TO BE DONE: List every line of the records below that contains the string "Activate", treating uppercase and lowercase letters as distinct.

INPUT MATERIAL:
• • • • • • •

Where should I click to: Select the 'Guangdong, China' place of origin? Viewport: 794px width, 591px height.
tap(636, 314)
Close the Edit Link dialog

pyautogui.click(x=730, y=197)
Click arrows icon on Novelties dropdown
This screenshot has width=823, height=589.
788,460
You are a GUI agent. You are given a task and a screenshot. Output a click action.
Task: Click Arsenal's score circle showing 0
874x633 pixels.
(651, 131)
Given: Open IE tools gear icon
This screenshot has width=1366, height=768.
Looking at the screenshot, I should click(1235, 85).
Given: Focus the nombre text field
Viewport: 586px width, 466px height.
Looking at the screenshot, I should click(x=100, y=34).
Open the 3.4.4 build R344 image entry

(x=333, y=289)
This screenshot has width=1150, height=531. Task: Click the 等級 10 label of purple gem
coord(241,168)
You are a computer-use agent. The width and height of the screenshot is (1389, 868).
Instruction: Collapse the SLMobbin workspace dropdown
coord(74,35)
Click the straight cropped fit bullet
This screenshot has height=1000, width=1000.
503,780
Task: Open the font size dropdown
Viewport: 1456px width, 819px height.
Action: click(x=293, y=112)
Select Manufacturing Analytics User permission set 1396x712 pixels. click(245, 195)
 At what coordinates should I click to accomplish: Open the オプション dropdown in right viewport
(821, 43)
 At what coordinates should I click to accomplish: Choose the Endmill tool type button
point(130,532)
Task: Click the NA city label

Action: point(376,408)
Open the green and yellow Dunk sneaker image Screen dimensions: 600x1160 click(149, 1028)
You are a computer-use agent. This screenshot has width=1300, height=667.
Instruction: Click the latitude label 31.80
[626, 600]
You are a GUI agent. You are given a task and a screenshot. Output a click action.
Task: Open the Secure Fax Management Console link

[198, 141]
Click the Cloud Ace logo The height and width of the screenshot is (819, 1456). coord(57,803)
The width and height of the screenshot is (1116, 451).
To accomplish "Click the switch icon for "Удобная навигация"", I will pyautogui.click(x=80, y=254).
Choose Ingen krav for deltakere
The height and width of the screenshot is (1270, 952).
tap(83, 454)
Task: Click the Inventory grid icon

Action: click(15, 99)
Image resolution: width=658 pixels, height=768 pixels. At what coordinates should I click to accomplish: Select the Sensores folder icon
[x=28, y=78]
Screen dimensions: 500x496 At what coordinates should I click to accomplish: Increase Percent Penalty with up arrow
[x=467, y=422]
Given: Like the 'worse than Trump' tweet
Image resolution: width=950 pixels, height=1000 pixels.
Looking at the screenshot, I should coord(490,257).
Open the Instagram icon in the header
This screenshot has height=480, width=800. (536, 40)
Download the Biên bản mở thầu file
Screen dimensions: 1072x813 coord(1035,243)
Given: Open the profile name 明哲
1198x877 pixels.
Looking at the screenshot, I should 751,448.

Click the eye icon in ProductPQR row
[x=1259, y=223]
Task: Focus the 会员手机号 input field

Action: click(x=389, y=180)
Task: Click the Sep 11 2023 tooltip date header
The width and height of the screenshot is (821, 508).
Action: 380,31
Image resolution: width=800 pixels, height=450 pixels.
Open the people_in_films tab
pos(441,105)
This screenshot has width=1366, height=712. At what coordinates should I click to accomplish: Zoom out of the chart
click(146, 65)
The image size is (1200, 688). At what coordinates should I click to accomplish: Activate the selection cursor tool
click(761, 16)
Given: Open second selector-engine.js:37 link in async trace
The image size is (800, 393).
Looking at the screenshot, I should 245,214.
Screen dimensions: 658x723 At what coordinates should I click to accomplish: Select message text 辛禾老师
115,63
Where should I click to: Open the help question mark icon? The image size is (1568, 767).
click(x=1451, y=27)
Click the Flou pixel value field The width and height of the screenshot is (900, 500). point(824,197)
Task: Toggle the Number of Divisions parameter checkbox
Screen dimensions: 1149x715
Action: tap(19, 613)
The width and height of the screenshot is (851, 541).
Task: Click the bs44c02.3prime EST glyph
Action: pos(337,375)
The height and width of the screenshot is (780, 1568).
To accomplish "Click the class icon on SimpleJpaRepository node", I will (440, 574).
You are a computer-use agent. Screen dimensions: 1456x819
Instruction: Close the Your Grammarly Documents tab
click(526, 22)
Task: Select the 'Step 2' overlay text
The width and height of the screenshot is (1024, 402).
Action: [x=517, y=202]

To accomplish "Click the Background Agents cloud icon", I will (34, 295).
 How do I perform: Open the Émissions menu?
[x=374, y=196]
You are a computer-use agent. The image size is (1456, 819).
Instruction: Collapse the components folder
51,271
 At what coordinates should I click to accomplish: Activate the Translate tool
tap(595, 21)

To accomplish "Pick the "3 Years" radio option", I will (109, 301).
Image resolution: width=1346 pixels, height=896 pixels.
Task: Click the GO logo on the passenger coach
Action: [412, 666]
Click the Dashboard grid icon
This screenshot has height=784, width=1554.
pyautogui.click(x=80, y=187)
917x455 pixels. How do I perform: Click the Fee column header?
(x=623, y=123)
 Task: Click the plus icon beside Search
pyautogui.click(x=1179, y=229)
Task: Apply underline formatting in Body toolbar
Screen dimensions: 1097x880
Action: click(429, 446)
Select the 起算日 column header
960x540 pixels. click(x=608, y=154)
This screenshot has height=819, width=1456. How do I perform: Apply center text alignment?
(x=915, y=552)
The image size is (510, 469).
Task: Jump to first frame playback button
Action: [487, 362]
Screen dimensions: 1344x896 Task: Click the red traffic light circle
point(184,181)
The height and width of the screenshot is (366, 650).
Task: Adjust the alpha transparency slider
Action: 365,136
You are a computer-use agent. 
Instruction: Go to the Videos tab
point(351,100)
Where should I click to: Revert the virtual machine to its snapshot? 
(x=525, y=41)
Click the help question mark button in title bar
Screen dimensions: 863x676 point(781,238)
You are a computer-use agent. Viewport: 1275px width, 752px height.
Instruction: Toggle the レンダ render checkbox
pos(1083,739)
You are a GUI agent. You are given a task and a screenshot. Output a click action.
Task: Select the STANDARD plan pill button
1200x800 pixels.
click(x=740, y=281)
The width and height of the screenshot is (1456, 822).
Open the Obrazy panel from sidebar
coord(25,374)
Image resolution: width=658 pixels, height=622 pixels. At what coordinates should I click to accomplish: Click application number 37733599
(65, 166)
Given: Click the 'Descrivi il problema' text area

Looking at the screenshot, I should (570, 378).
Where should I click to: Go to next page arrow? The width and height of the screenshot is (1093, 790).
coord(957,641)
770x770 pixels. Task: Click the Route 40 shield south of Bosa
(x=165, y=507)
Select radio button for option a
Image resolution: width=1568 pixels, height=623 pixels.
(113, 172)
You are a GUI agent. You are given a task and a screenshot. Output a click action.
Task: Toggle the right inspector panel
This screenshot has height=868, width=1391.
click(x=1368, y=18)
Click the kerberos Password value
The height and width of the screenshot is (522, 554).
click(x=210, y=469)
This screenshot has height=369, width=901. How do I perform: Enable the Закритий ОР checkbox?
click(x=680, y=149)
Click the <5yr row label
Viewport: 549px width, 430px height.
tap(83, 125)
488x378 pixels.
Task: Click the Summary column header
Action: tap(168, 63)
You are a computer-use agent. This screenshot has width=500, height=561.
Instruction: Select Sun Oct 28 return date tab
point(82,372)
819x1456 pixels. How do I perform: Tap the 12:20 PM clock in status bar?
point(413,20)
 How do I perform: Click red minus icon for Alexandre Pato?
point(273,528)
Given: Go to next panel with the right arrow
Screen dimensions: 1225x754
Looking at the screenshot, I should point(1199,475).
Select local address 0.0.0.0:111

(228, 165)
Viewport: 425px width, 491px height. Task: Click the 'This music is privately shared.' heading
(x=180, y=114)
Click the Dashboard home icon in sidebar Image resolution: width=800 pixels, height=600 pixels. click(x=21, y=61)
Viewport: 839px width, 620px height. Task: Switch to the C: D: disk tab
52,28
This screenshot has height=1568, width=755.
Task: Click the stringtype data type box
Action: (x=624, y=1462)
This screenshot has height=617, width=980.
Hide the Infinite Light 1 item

• • • • • • •

ANSWER BELOW:
The image size is (1200, 688). At what coordinates should I click to accomplish: Activate the selection cursor tool
 At what coordinates should I click to accomplish: Activate the Translate tool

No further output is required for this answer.